Records to process:
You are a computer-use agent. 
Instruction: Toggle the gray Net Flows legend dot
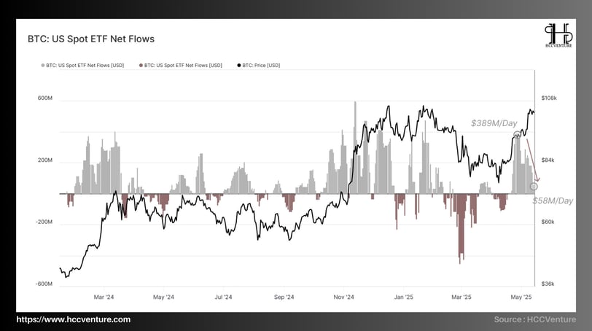[43, 66]
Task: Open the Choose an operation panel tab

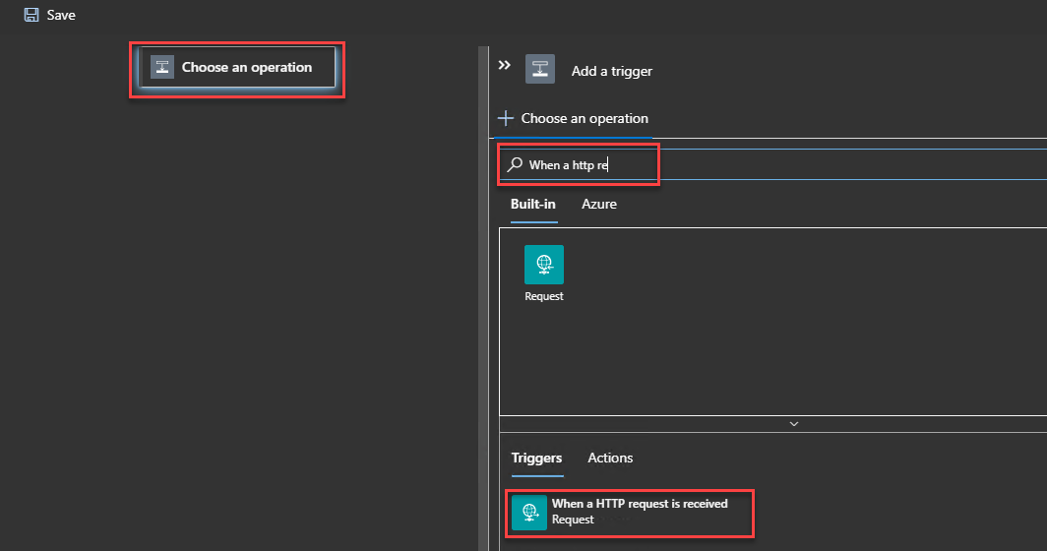Action: point(585,118)
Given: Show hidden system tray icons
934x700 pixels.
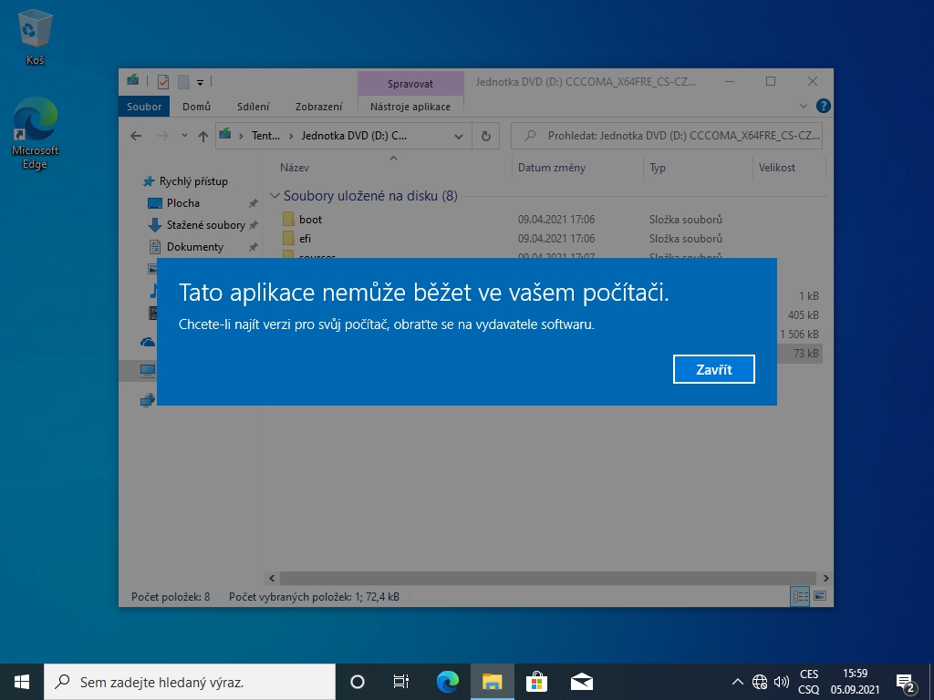Looking at the screenshot, I should click(738, 681).
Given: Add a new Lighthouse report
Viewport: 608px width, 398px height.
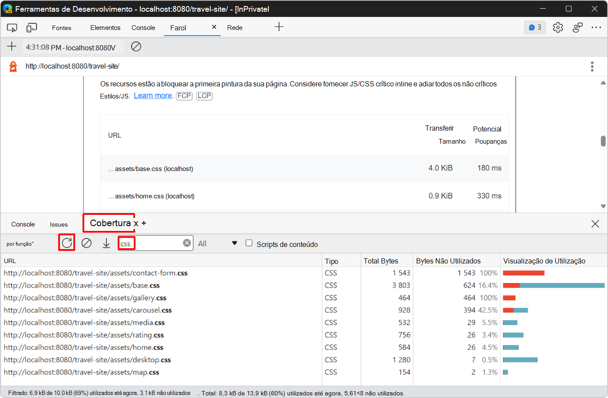Looking at the screenshot, I should pos(12,46).
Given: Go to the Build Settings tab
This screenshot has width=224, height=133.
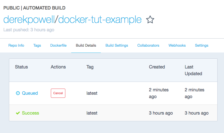Looking at the screenshot, I should (117, 46).
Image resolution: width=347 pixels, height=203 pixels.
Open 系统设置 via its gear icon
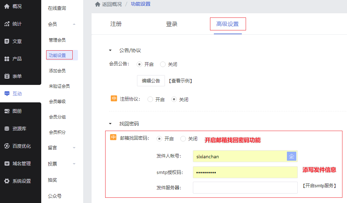click(x=7, y=181)
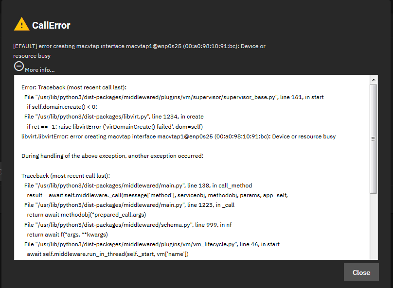
Task: Click the libvirt.libvirtError message line
Action: coord(179,136)
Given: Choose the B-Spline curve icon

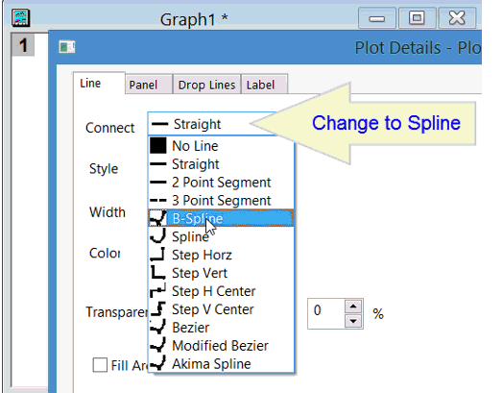Looking at the screenshot, I should coord(158,218).
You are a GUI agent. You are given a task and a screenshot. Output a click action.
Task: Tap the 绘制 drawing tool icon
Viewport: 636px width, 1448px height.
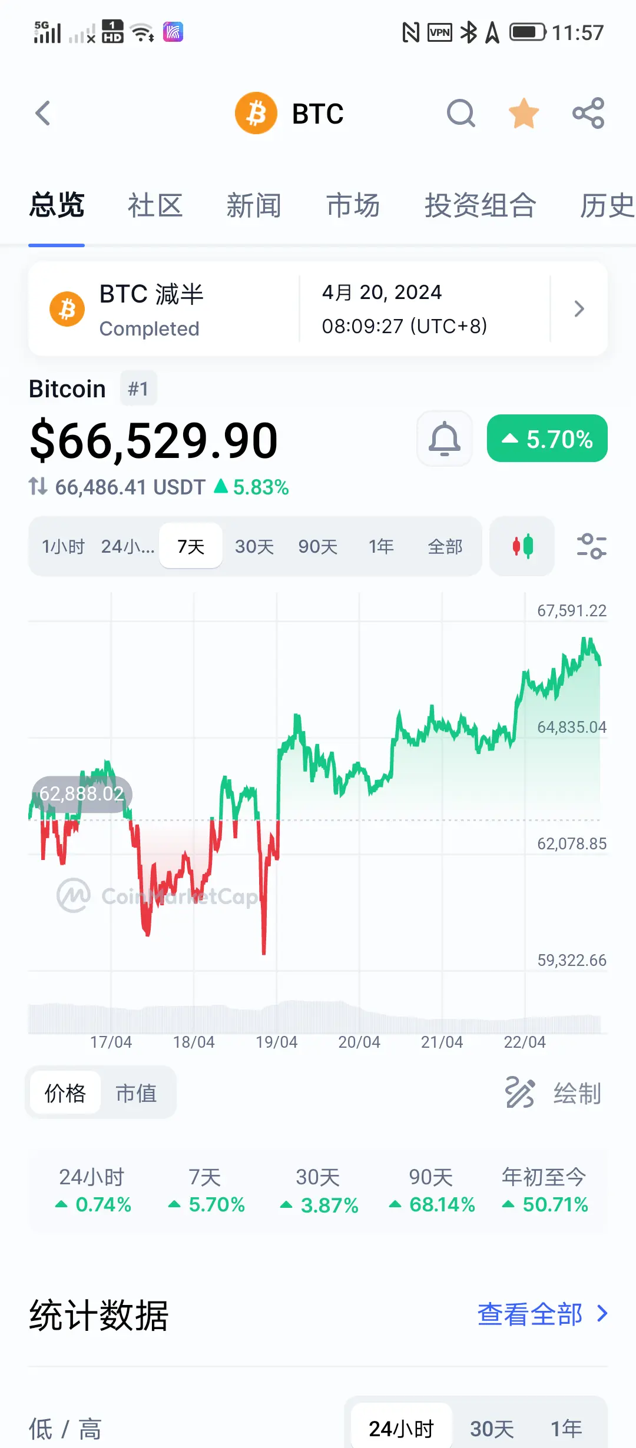coord(519,1093)
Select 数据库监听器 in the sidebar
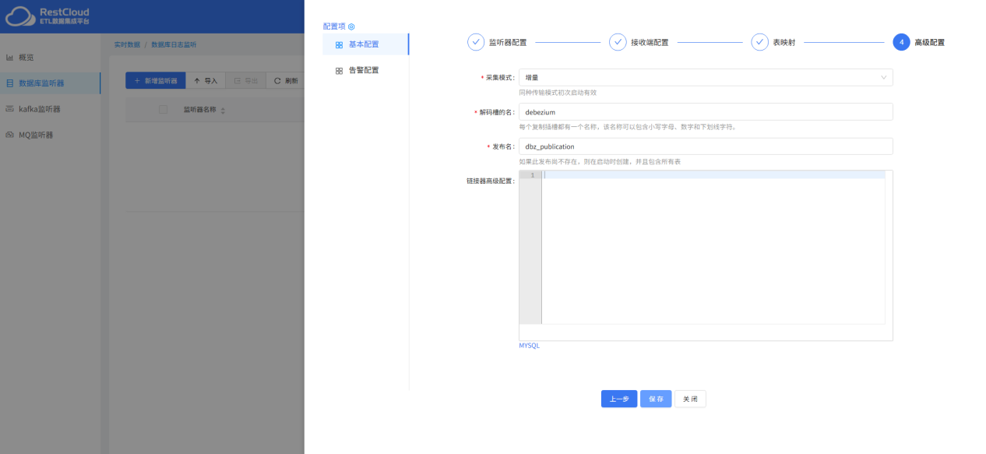Viewport: 986px width, 454px height. [x=51, y=83]
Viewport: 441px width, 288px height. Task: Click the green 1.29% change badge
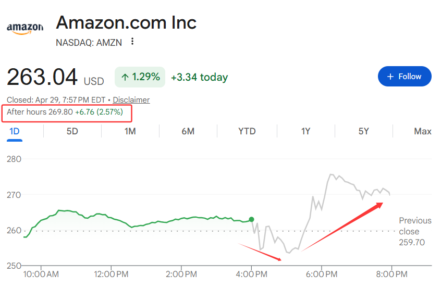(x=140, y=77)
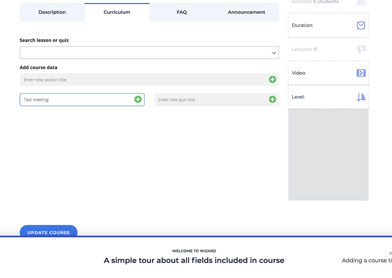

Assigned task:
The complete listing must be transcribed verbatim, and all pictures are to be omitted.

Task response:
You are a computer-use agent. 
Instruction: Toggle the gray Net Flows legend dot
[43, 66]
Task: Open the Choose an operation panel tab

Action: point(585,118)
Given: Show hidden system tray icons
934x700 pixels.
Looking at the screenshot, I should click(738, 681).
Given: Add a new Lighthouse report
Viewport: 608px width, 398px height.
Looking at the screenshot, I should pos(12,46).
Given: Go to the Build Settings tab
This screenshot has width=224, height=133.
Looking at the screenshot, I should (117, 46).
Image resolution: width=347 pixels, height=203 pixels.
Open 系统设置 via its gear icon
click(x=7, y=181)
Task: Click the libvirt.libvirtError message line
Action: coord(179,136)
Given: Choose the B-Spline curve icon

Looking at the screenshot, I should coord(158,218).
You are a GUI agent. You are given a task and a screenshot. Output a click action.
Task: Tap the 绘制 drawing tool icon
Viewport: 636px width, 1448px height.
coord(519,1093)
Select 数据库监听器 in the sidebar
Viewport: 986px width, 454px height. [x=51, y=83]
Viewport: 441px width, 288px height. Task: Click the green 1.29% change badge
(x=140, y=77)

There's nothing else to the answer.